* _What you need to do_: Across the whole listing, copy out every line that includes the string "computer".
"""
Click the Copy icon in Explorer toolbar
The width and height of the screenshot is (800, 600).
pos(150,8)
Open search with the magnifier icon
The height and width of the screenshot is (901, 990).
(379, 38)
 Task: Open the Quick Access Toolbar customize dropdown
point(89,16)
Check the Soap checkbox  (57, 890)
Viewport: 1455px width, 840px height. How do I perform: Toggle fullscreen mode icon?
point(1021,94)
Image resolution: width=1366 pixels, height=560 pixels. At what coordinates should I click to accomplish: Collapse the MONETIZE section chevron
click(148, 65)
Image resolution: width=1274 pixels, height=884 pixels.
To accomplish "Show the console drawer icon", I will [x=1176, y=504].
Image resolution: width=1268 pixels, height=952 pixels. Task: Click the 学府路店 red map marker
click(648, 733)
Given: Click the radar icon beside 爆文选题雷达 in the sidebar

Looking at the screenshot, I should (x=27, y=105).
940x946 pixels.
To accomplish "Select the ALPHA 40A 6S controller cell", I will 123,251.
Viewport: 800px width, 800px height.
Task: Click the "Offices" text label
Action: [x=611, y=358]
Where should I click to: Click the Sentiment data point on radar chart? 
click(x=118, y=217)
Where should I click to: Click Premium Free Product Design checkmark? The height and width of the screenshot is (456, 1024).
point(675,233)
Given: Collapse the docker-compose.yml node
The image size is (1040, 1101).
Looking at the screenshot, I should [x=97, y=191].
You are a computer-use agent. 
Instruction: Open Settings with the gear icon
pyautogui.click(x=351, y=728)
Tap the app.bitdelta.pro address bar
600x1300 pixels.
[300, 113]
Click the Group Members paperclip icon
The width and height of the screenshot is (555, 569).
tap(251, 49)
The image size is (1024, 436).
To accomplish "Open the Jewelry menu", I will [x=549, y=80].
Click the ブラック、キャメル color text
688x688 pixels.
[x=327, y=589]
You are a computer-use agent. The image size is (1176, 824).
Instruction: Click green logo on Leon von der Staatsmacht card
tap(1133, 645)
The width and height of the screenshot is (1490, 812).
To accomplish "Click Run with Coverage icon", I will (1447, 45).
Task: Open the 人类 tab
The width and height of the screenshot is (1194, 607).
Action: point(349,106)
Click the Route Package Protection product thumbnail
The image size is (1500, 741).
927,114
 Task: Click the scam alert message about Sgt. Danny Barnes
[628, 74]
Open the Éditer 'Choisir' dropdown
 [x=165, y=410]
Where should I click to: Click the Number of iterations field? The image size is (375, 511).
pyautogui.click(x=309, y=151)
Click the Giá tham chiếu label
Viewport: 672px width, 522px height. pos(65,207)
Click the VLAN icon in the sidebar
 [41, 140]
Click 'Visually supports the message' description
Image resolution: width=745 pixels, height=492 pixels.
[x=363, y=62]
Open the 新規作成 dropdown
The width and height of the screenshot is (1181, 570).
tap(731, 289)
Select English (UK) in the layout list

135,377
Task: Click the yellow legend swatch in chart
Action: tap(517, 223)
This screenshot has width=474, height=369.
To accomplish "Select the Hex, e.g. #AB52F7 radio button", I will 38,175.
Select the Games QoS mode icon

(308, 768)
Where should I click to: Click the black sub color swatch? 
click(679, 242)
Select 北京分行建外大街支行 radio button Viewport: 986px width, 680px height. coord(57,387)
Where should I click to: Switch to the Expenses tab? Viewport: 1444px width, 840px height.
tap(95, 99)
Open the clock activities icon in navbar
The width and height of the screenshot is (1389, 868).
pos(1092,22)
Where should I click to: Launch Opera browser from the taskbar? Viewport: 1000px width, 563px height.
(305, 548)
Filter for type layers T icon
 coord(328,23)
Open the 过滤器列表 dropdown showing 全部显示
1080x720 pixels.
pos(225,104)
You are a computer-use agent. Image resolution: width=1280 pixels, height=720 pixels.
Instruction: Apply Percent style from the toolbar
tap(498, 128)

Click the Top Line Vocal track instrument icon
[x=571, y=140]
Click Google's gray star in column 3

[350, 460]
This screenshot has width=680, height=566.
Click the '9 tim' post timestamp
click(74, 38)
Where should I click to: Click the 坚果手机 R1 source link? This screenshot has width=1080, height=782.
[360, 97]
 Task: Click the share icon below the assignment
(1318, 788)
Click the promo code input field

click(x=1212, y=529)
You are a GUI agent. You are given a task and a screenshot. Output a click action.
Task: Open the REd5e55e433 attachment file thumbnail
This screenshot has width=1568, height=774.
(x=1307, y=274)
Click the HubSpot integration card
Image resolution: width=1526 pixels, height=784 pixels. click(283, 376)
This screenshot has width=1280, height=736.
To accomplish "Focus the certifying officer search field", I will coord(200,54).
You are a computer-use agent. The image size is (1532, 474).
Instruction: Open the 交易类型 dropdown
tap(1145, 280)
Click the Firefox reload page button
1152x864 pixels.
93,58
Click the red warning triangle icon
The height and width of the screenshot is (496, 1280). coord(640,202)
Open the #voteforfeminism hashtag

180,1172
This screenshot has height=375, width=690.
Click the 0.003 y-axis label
"""
* _Task solution_:
You are a computer-use agent. 
You are a computer-use agent. The image size is (1176, 824).
You are a computer-use agent. Image resolution: width=1280 pixels, height=720 pixels.
You are a computer-use agent. The image size is (1532, 474).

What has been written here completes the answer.